→ RECORD EXCERPTS

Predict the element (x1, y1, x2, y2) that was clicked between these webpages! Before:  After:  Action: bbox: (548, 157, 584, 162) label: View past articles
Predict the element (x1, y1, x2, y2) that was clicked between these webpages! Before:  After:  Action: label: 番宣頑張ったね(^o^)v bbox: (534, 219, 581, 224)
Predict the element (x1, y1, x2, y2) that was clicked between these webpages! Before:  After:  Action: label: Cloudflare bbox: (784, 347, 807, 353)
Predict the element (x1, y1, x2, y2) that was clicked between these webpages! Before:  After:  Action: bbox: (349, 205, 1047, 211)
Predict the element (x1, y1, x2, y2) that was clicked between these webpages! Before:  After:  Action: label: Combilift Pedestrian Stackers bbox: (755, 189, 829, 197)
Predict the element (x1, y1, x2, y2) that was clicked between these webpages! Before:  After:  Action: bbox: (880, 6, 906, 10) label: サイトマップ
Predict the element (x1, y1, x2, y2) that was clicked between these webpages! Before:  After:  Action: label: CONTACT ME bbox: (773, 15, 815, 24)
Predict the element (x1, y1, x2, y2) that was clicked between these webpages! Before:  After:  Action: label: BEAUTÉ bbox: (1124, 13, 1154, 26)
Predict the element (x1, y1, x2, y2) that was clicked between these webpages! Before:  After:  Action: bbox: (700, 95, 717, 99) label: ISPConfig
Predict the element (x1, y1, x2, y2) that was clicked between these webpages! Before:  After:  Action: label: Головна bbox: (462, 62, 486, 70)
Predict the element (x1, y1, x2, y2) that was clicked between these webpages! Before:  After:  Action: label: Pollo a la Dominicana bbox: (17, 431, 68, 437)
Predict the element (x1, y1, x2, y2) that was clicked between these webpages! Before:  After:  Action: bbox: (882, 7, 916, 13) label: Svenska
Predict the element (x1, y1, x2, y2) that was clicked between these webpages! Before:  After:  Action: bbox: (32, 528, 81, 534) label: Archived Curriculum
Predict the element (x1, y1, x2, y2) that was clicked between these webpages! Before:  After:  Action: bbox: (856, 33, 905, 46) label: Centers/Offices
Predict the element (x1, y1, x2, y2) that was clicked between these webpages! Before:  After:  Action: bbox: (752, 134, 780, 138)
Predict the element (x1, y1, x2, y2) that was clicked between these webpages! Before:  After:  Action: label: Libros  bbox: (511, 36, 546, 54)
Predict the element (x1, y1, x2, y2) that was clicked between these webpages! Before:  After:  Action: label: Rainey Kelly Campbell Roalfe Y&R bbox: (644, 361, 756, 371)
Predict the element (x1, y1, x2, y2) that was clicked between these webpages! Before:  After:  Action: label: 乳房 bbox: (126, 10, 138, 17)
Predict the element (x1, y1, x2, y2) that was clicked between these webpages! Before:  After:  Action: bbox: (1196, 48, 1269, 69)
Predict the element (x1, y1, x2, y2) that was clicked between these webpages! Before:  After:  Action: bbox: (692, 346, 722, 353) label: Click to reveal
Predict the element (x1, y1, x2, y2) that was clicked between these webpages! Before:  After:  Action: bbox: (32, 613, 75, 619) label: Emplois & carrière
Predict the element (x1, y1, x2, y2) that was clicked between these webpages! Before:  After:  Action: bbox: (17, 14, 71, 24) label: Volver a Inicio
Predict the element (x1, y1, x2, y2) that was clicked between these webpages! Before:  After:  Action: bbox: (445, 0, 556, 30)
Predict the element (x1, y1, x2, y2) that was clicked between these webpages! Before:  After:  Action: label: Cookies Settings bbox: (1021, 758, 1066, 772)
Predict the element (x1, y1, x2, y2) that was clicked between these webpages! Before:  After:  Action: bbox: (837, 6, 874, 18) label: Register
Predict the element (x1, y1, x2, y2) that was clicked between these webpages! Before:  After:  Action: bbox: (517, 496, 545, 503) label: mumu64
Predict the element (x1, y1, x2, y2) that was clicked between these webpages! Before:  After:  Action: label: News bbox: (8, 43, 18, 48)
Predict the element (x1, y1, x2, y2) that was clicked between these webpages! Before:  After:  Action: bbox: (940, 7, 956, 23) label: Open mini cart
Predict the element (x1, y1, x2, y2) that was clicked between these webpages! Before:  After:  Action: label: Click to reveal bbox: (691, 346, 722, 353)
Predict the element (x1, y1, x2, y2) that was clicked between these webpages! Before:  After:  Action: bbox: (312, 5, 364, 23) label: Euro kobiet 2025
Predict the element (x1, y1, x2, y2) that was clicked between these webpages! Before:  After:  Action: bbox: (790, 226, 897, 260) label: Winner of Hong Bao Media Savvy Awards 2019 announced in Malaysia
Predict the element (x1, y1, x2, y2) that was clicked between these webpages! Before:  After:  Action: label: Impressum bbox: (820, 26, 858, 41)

→ TASK OBJECTIVE
Write out all of the lines above as a numbered list, skipping any blank lines.

→ WRITTEN SOLUTION
1. Predict the element (x1, y1, x2, y2) that was clicked between these webpages! Before:  After:  Action: bbox: (548, 157, 584, 162) label: View past articles
2. Predict the element (x1, y1, x2, y2) that was clicked between these webpages! Before:  After:  Action: label: 番宣頑張ったね(^o^)v bbox: (534, 219, 581, 224)
3. Predict the element (x1, y1, x2, y2) that was clicked between these webpages! Before:  After:  Action: label: Cloudflare bbox: (784, 347, 807, 353)
4. Predict the element (x1, y1, x2, y2) that was clicked between these webpages! Before:  After:  Action: bbox: (349, 205, 1047, 211)
5. Predict the element (x1, y1, x2, y2) that was clicked between these webpages! Before:  After:  Action: label: Combilift Pedestrian Stackers bbox: (755, 189, 829, 197)
6. Predict the element (x1, y1, x2, y2) that was clicked between these webpages! Before:  After:  Action: bbox: (880, 6, 906, 10) label: サイトマップ
7. Predict the element (x1, y1, x2, y2) that was clicked between these webpages! Before:  After:  Action: label: CONTACT ME bbox: (773, 15, 815, 24)
8. Predict the element (x1, y1, x2, y2) that was clicked between these webpages! Before:  After:  Action: label: BEAUTÉ bbox: (1124, 13, 1154, 26)
9. Predict the element (x1, y1, x2, y2) that was clicked between these webpages! Before:  After:  Action: bbox: (700, 95, 717, 99) label: ISPConfig
10. Predict the element (x1, y1, x2, y2) that was clicked between these webpages! Before:  After:  Action: label: Головна bbox: (462, 62, 486, 70)
11. Predict the element (x1, y1, x2, y2) that was clicked between these webpages! Before:  After:  Action: label: Pollo a la Dominicana bbox: (17, 431, 68, 437)
12. Predict the element (x1, y1, x2, y2) that was clicked between these webpages! Before:  After:  Action: bbox: (882, 7, 916, 13) label: Svenska
13. Predict the element (x1, y1, x2, y2) that was clicked between these webpages! Before:  After:  Action: bbox: (32, 528, 81, 534) label: Archived Curriculum
14. Predict the element (x1, y1, x2, y2) that was clicked between these webpages! Before:  After:  Action: bbox: (856, 33, 905, 46) label: Centers/Offices
15. Predict the element (x1, y1, x2, y2) that was clicked between these webpages! Before:  After:  Action: bbox: (752, 134, 780, 138)
16. Predict the element (x1, y1, x2, y2) that was clicked between these webpages! Before:  After:  Action: label: Libros  bbox: (511, 36, 546, 54)
17. Predict the element (x1, y1, x2, y2) that was clicked between these webpages! Before:  After:  Action: label: Rainey Kelly Campbell Roalfe Y&R bbox: (644, 361, 756, 371)
18. Predict the element (x1, y1, x2, y2) that was clicked between these webpages! Before:  After:  Action: label: 乳房 bbox: (126, 10, 138, 17)
19. Predict the element (x1, y1, x2, y2) that was clicked between these webpages! Before:  After:  Action: bbox: (1196, 48, 1269, 69)
20. Predict the element (x1, y1, x2, y2) that was clicked between these webpages! Before:  After:  Action: bbox: (692, 346, 722, 353) label: Click to reveal
21. Predict the element (x1, y1, x2, y2) that was clicked between these webpages! Before:  After:  Action: bbox: (32, 613, 75, 619) label: Emplois & carrière
22. Predict the element (x1, y1, x2, y2) that was clicked between these webpages! Before:  After:  Action: bbox: (17, 14, 71, 24) label: Volver a Inicio
23. Predict the element (x1, y1, x2, y2) that was clicked between these webpages! Before:  After:  Action: bbox: (445, 0, 556, 30)
24. Predict the element (x1, y1, x2, y2) that was clicked between these webpages! Before:  After:  Action: label: Cookies Settings bbox: (1021, 758, 1066, 772)
25. Predict the element (x1, y1, x2, y2) that was clicked between these webpages! Before:  After:  Action: bbox: (837, 6, 874, 18) label: Register
26. Predict the element (x1, y1, x2, y2) that was clicked between these webpages! Before:  After:  Action: bbox: (517, 496, 545, 503) label: mumu64
27. Predict the element (x1, y1, x2, y2) that was clicked between these webpages! Before:  After:  Action: label: News bbox: (8, 43, 18, 48)
28. Predict the element (x1, y1, x2, y2) that was clicked between these webpages! Before:  After:  Action: bbox: (940, 7, 956, 23) label: Open mini cart
29. Predict the element (x1, y1, x2, y2) that was clicked between these webpages! Before:  After:  Action: label: Click to reveal bbox: (691, 346, 722, 353)
30. Predict the element (x1, y1, x2, y2) that was clicked between these webpages! Before:  After:  Action: bbox: (312, 5, 364, 23) label: Euro kobiet 2025
31. Predict the element (x1, y1, x2, y2) that was clicked between these webpages! Before:  After:  Action: bbox: (790, 226, 897, 260) label: Winner of Hong Bao Media Savvy Awards 2019 announced in Malaysia
32. Predict the element (x1, y1, x2, y2) that was clicked between these webpages! Before:  After:  Action: label: Impressum bbox: (820, 26, 858, 41)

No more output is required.